(Entries from a dataset)
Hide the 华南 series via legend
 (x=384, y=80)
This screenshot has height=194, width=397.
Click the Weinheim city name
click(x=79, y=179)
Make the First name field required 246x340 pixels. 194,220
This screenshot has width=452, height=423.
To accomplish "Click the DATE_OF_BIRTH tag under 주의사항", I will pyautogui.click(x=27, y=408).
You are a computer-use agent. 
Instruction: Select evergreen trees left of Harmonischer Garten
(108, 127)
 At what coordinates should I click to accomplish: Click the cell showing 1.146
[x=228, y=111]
---
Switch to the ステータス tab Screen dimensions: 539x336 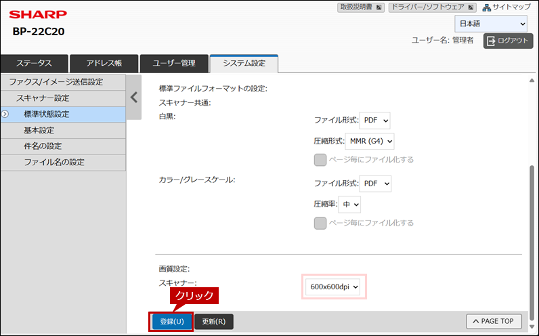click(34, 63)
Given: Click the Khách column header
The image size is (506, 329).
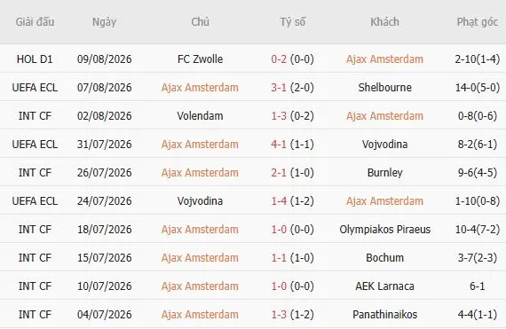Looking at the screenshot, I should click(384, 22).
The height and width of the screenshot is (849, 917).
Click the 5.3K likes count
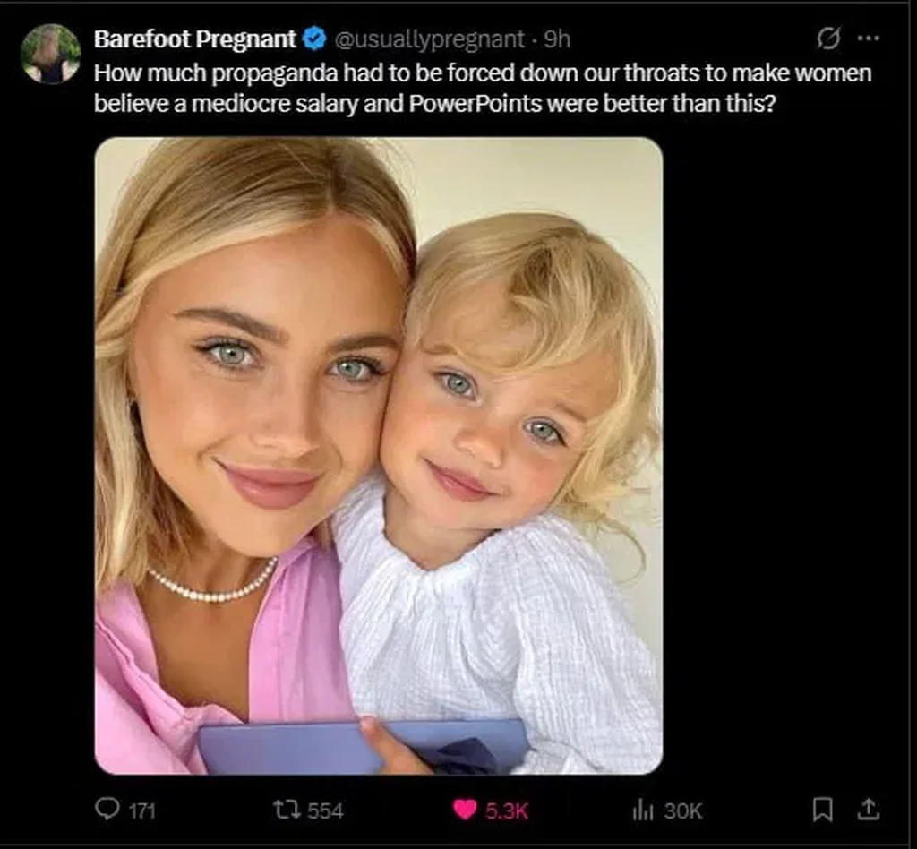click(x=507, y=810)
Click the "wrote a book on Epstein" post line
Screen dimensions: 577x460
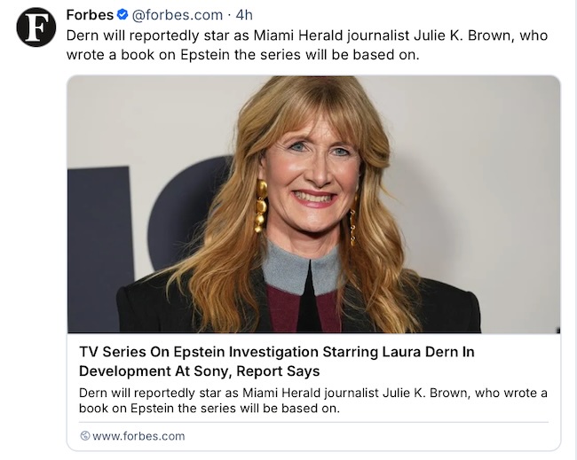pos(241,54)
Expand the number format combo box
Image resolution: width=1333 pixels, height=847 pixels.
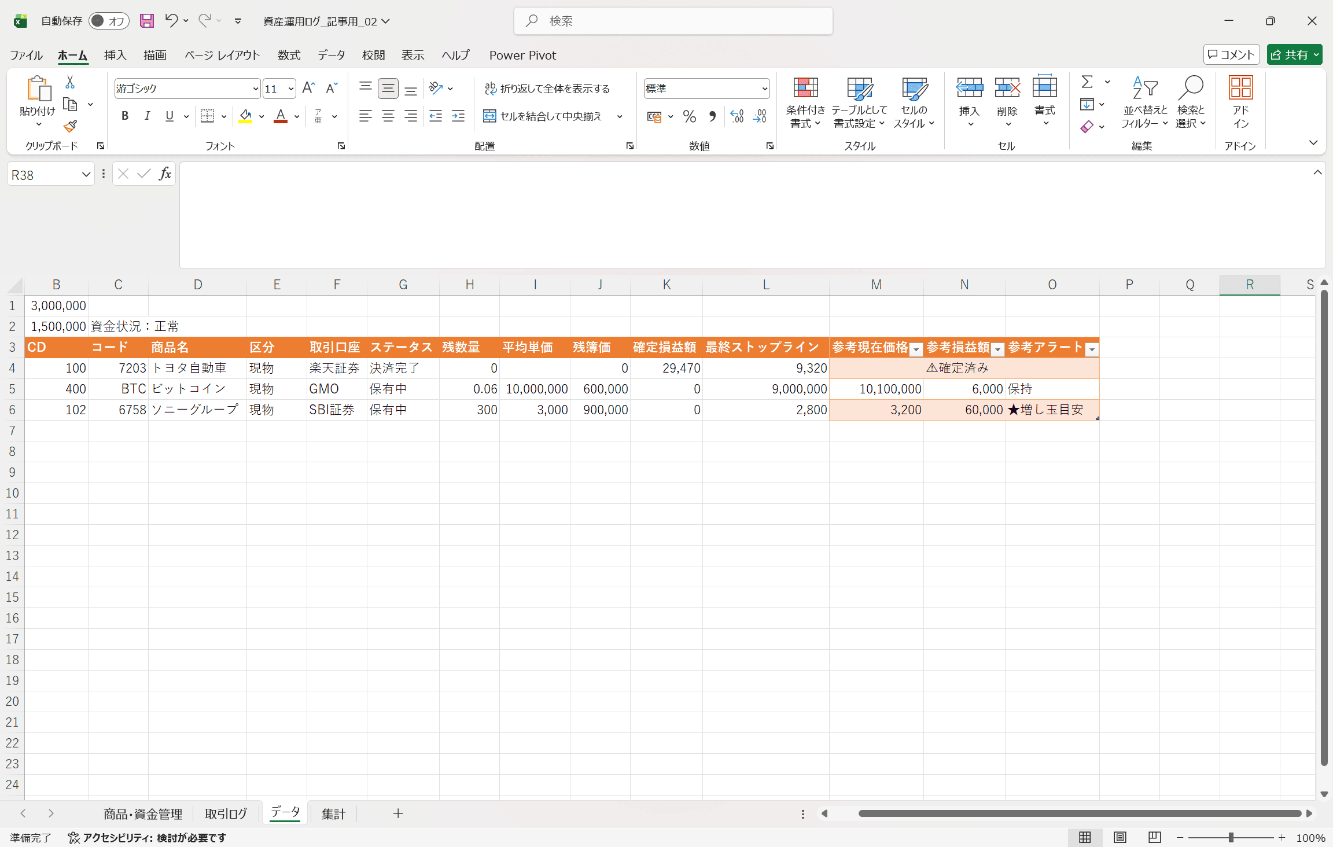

* **AIM**:
Starting at the line containing "Expand the number format combo box" and ending at the line containing "Image resolution: width=1333", rewrite those lines with "combo box" swapped for "dropdown" and nothing else changed.

* **OUTPUT BELOW**:
Expand the number format dropdown
Image resolution: width=1333 pixels, height=847 pixels.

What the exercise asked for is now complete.